### [Direction]
Reproduce every line below verbatim, omitting the pictures.

※ ※ ※

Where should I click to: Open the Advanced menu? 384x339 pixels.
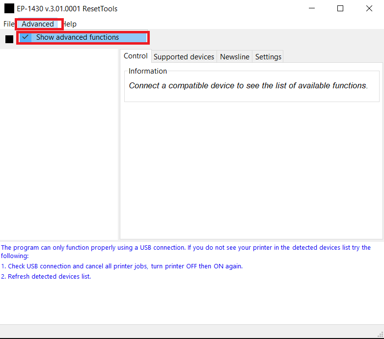coord(38,24)
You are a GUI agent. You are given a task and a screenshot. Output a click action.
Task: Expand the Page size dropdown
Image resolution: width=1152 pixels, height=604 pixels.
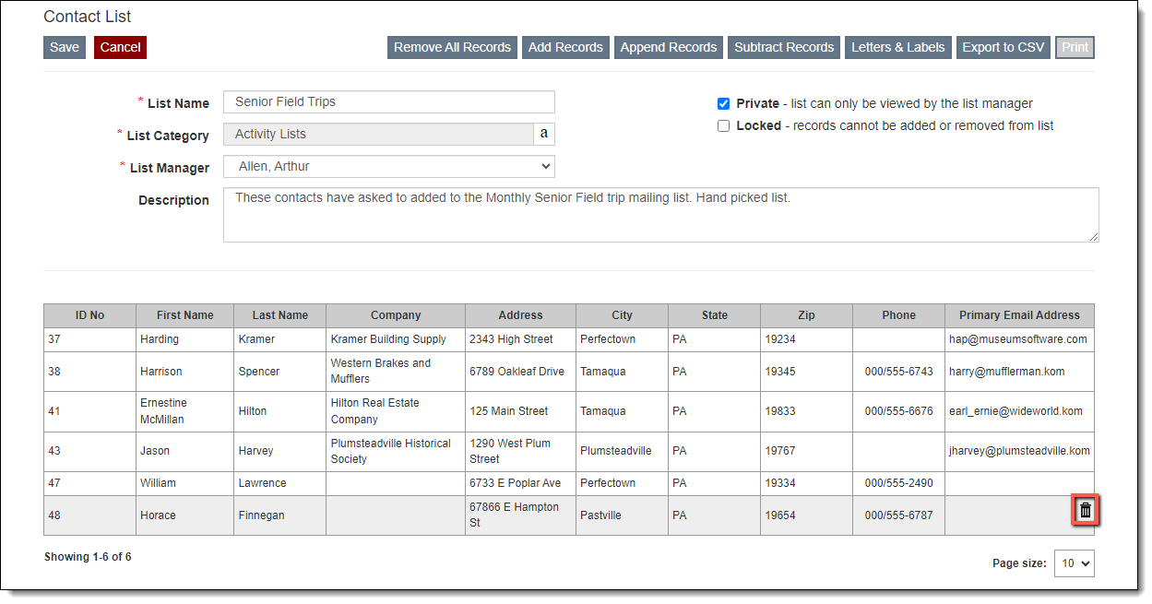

※ ※ ※

### [Answer to the problem]
Where should I click to: Open the Advanced menu? 384x339 pixels.
coord(38,24)
You are a GUI agent. You are given a task and a screenshot. Output a click action.
Task: Expand the Page size dropdown
Image resolution: width=1152 pixels, height=604 pixels.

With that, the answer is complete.